=== Page text ===
— START —

Energy Resources Conservation Board

Independent, quasi-judicial regulatory agency overview
- Formed: 1971
- Preceding agencies: 1938; Alberta Energy and Utilities Board (EUB) Alberta Utilities Commission;
- Dissolved: 2013
- Superseding independent, quasi-judicial regulatory agency: Alberta Energy Regulator;
- Jurisdiction: Province of Alberta
- Headquarters: Edmonton, Alberta
- Motto: to ensure that the discovery, development, and delivery of Alberta's energy resources took place in a manner that was fair, responsible and in the public interest
- Parent department: Alberta Ministry of Energy
- Key document: Responsible Energy Development Act;

= Energy Resources Conservation Board =

The Energy Resources Conservation Board (ERCB) was an independent, quasi-judicial agency of the Government of Alberta. It regulated the safe, responsible, and efficient development of Alberta's energy resources: oil, natural gas, oil sands, coal, and pipelines. Led by eight Board members, the ERCB's team of engineers, geologists, technicians, economists, and other professionals served Albertans from thirteen locations across the province.

The ERCB's mission was to ensure that the discovery, development, and delivery of Alberta's energy resources took place in a manner that was fair, responsible and in the public interest.

The ERCB adjudicated and regulated matters related to energy within Alberta to ensure that the development, transportation, and monitoring of the province's energy resources were in the public interest. The Board provided this assurance of the public interest through its activities in the application and hearing process, regulation, monitoring, and surveillance and enforcement.

The information and knowledge responsibility of the Board included the collection, storage, analysis, appraisal, dissemination and stakeholder awareness of information. Open access to information developed awareness, understanding and responsible behavior and allowed the Board and stakeholders to make informed decisions about energy and utility matters. This responsibility would result in the Board discharging its advisory role with respect to matters under the jurisdiction of the Board.

The Government of Alberta owns about 80% of the province's mineral rights, such as oil, natural gas, coal, and the oil sands. In other words, most resources are owned by the people of Alberta through their government. While private companies can develop these resources, the ERCB was authorized by the government to protect the public's interest relating to the discovery, development, and delivery of these resources. Regulation was needed so that non-renewable resources were produced in a safe, responsible, and efficient manner, without waste.

The ERCB also ensured that everyone affected by development had a chance to be heard. When conflicts regarding development remained unresolved between companies and landowners, the ERCB worked to settle the issues in a fair and balanced manner.

— END —

=== Written exercise 1 ===
According to the page text on the Energy Resources Conservation Board, how many Board members led the ERCB?

=== Supplied data ===
— START —

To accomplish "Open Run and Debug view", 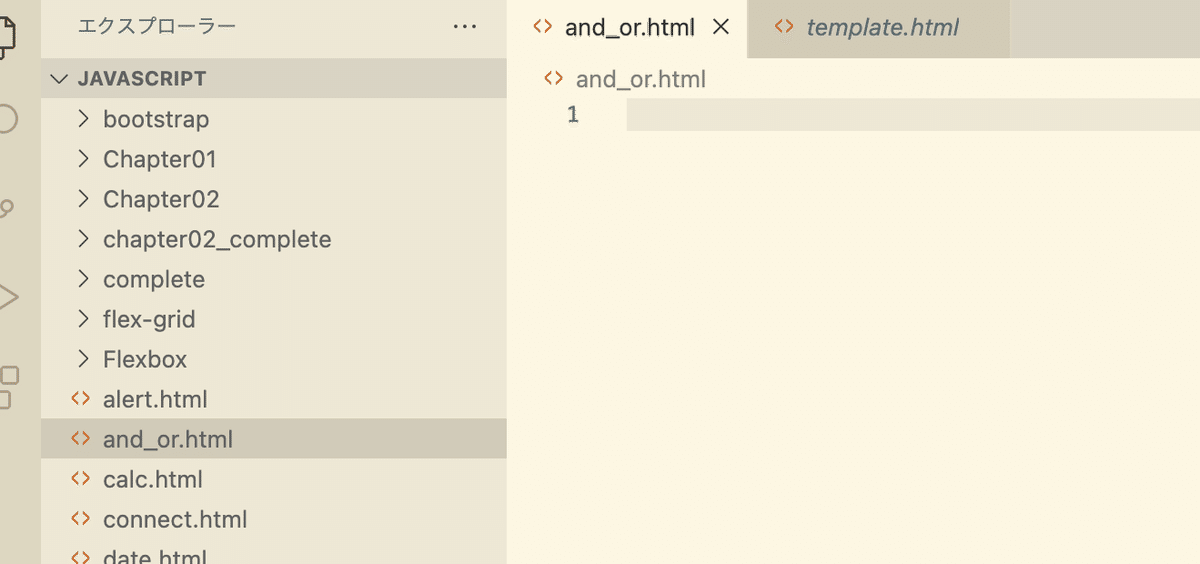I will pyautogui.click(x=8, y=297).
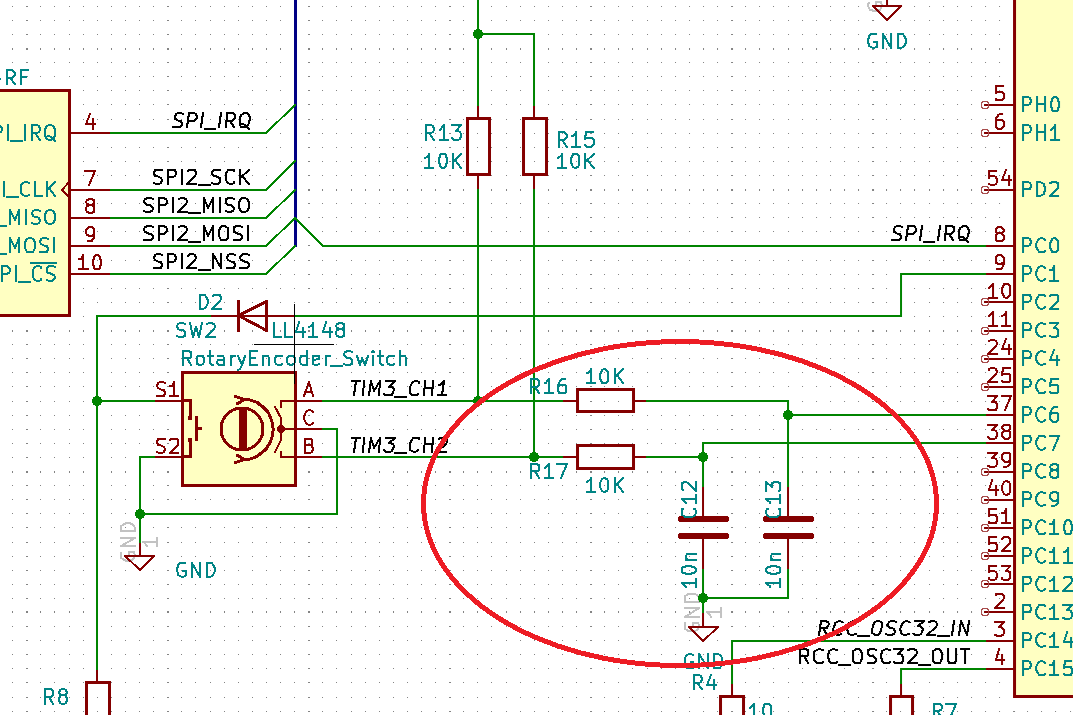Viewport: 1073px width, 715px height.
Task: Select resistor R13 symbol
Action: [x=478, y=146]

— END —
— START —

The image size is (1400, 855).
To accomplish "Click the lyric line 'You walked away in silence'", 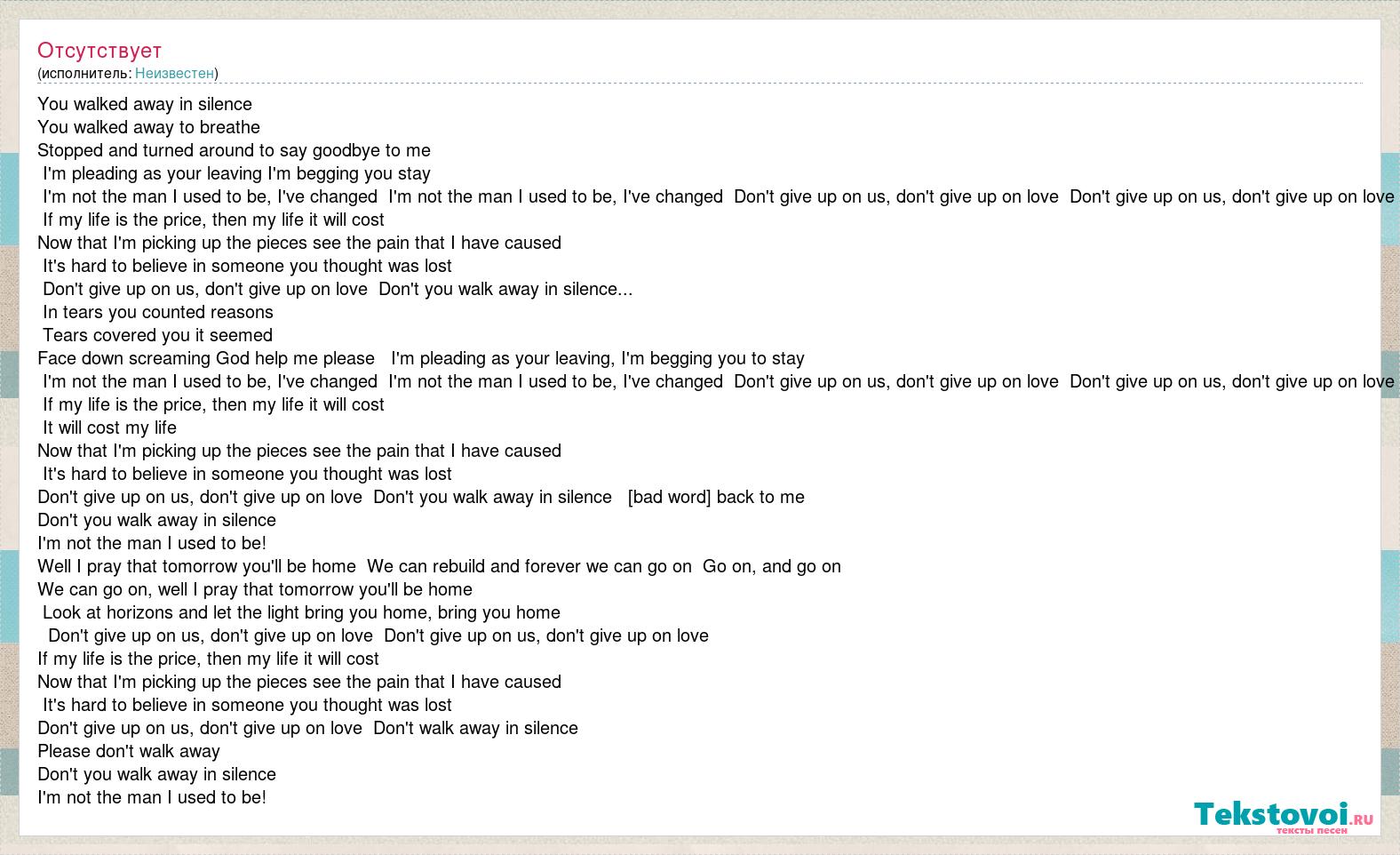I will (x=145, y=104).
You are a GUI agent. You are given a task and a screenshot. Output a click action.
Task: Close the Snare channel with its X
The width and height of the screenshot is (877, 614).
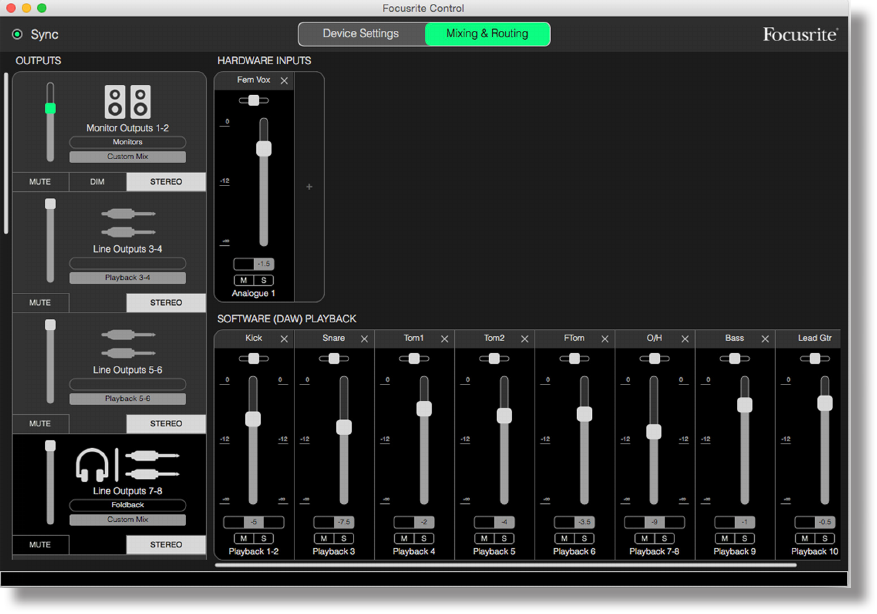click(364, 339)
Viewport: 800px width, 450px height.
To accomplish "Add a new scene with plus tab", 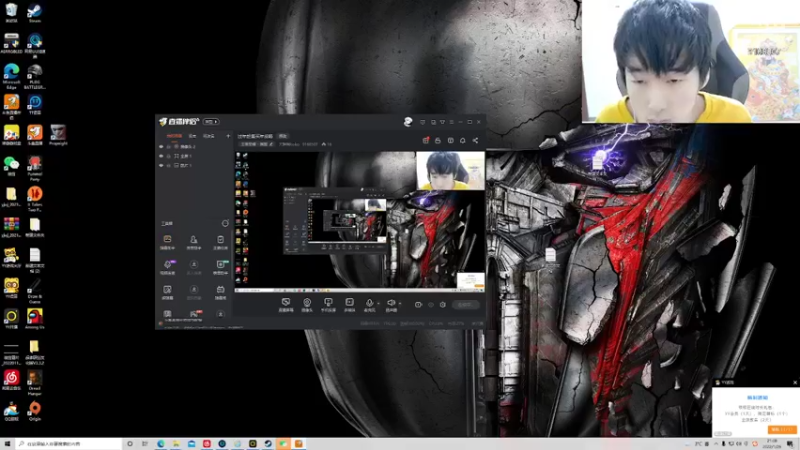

— END —

=== Written exercise 2 ===
In the records, rewrite the lines starting at the one that contains "You are a GUI" and ending at the one that contains "a new scene", changing "screenshot" to "screen image" and keeping everything else the same. Leave the pictures out of your answer.

=== Final answer 1 ===
Eight Board members led the ERCB.

=== Final answer 2 ===
You are a GUI agent. You are given a task and a screen image. Output a click action.
Task: Close the Snare channel with its X
The width and height of the screen image is (877, 614).
click(364, 339)
Viewport: 800px width, 450px height.
To accomplish "Add a new scene with plus tab", 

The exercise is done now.